Aiming to offer high-end products at affordable prices, all produced in Italy, NewYorkIndustrie offers pants under 200 euros, or $270, while coats retail between 600 and 850 euros, or $810 and $1,147.

According to Lenzi, the brand’s collections are currently sold in high-end multibrand stores across Italy and Japan, where the company signed an agreement with Japanese distributor Sanki. “We are also in talks with an international company that distributes about 400 high-end fashion brands in the world,” Lenzi revealed.

NEXT: Arthur Arbesser >>


Vienna native Arthur Arbesser is marking his first anniversary in business with a “strong, edgier collection focused on layering, textured fabrics and colors,” which was inspired by the “aggressive British music scene at the end of the Seventies reinterpreted with a slightly gloomy feel.”

Arbesser’s career started in 2005, when he moved to Milan after securing a fashion design degree from London’s Central Saint Martins. He began working at the Giorgio Armani Group, for the Emporio Armani and Armani Exchange labels.

“Working for such a huge and structured company was a great experience, and I learned so much,” said Arbesser. “But, when I turned 30, I said to myself: If I ever want to launch my own brand, it’s now or never.”

So, after seven years at Armani, Arbesser resigned and focused on his first collection of wearable pieces with an androgynous look. He founded his label in February 2013, and in July he won Vogue Italia and Alta Roma’s Who’s on Next? competition.

For fall, Arbesser said he plays with contrasts, for instance combining rigid pieces, such as a classic Austrian loden coat with more fluid styles, like a tulle maxiskirt matched with a voluminous silk shirt. The collection retails from 240 euros, or $324, for a skirt, to 600 euros, or $810, for rich dresses or a silk duchesse jacket with faux astrakhan inserts, along with a coat and a biker jacket in Alcantara printed with a geometric pattern inspired by the Memphis art movement from the Eighties in Milan. The color palette ranges from black and various shades of red to gold and white.
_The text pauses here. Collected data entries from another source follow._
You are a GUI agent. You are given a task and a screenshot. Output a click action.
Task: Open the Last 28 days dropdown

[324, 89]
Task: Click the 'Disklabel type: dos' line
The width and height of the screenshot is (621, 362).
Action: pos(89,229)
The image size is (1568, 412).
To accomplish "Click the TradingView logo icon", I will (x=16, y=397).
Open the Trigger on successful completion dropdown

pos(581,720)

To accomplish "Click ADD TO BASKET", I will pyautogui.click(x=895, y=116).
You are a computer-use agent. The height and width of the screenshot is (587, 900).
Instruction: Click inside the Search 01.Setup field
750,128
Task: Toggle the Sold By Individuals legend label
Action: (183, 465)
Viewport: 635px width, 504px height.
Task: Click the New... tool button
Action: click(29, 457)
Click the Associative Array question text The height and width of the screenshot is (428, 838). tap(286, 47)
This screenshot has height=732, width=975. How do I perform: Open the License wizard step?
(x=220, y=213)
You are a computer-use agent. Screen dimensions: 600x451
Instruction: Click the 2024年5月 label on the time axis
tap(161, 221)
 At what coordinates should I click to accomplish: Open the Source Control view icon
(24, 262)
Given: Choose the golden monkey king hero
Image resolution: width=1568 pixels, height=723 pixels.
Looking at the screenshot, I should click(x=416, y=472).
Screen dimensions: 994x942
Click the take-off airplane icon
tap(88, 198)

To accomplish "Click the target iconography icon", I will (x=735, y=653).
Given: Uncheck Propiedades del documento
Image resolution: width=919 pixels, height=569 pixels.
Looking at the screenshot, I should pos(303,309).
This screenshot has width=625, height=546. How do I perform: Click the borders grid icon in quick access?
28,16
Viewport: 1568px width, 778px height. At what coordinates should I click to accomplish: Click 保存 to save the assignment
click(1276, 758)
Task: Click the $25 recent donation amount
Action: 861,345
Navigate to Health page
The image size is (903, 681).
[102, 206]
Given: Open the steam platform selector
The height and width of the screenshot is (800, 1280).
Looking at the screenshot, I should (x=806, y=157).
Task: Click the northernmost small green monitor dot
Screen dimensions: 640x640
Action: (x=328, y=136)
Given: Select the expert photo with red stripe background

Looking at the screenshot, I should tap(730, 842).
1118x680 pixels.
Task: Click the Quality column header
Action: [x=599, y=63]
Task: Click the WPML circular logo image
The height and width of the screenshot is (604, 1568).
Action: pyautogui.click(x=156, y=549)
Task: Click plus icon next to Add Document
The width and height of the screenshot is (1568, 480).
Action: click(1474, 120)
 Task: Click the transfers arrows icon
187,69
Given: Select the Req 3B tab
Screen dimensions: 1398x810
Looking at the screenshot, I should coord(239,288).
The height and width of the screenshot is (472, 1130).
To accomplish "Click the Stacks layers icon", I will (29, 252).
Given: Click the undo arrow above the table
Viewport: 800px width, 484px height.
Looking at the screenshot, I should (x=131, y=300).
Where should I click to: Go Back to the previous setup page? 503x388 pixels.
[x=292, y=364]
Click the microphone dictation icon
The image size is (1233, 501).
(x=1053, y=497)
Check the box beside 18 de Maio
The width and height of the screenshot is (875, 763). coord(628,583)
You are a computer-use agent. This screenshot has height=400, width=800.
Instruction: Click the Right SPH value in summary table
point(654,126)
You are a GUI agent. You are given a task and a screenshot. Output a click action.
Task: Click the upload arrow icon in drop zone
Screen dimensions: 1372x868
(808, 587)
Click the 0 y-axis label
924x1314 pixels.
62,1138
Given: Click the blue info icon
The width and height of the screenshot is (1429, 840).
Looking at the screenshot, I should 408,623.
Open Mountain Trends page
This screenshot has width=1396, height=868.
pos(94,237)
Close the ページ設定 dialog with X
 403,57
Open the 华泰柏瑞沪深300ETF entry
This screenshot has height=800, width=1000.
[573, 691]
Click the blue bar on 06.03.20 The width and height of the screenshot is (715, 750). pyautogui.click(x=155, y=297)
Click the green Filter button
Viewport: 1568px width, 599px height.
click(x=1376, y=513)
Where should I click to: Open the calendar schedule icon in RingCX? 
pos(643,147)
“The goal is to enter the Korean, Japanese, German and U.S. markets with this third collection,” said the designer.

The fall range will be presented Wednesday through Friday at the home of architect Luca Cipelletti on Milan’s Via Benedetto Marcello.

Arbesser revealed, “Each room will show a specific installation where my clothes will be juxtaposed with iconic Italian design pieces.”

NEXT: Malo >>


After a three-year hiatus, Italian knitwear label Malo is to present its new women’s wear collection on Saturday during the upcoming Milan Fashion Week.

The brand, which was acquired by Tuscan luxury retail group Evanthe in 2010, will showcase a full collection, where “knit inserts will make the pieces highly recognizable,” explained Malo chief executive officer Giuseppe Polvani.

Chevron patterns, in macro and micro versions, take center stage in the lineup. A wide range of knitted styles in blends of yarns like silk, cotton and cashmere create textured, 3-D effects. Sweaters, turtlenecks and cardigans, available in about 40 colors, are matched with pants, shorts, miniskirts and maxiskirts. Outerwear includes cashmere coats, down jackets and shearlings with knitted details. Retail prices range from 450 to 2,000 euros, or $608 to $2,700, for knitwear, while outerwear is around 1,000 euros, or $1,351, and pants are 600 euros, or $810.

To complete the look, Malo offers accessories, including a leather shopping bag and shoes ranging from high boots to ballerina flats.

Malo collections are currently sold in about 250 high-end multibrand boutiques around the world, as well as at the company’s own 30 stores.

“In the next few years, we plan to open between five and 10 stores a year, especially in Europe and the U.S.,” said Polvani, who added that the company will also keep developing its business in Asia, where three boutiques will open in Beijing, Taiwan and Shanghai this year.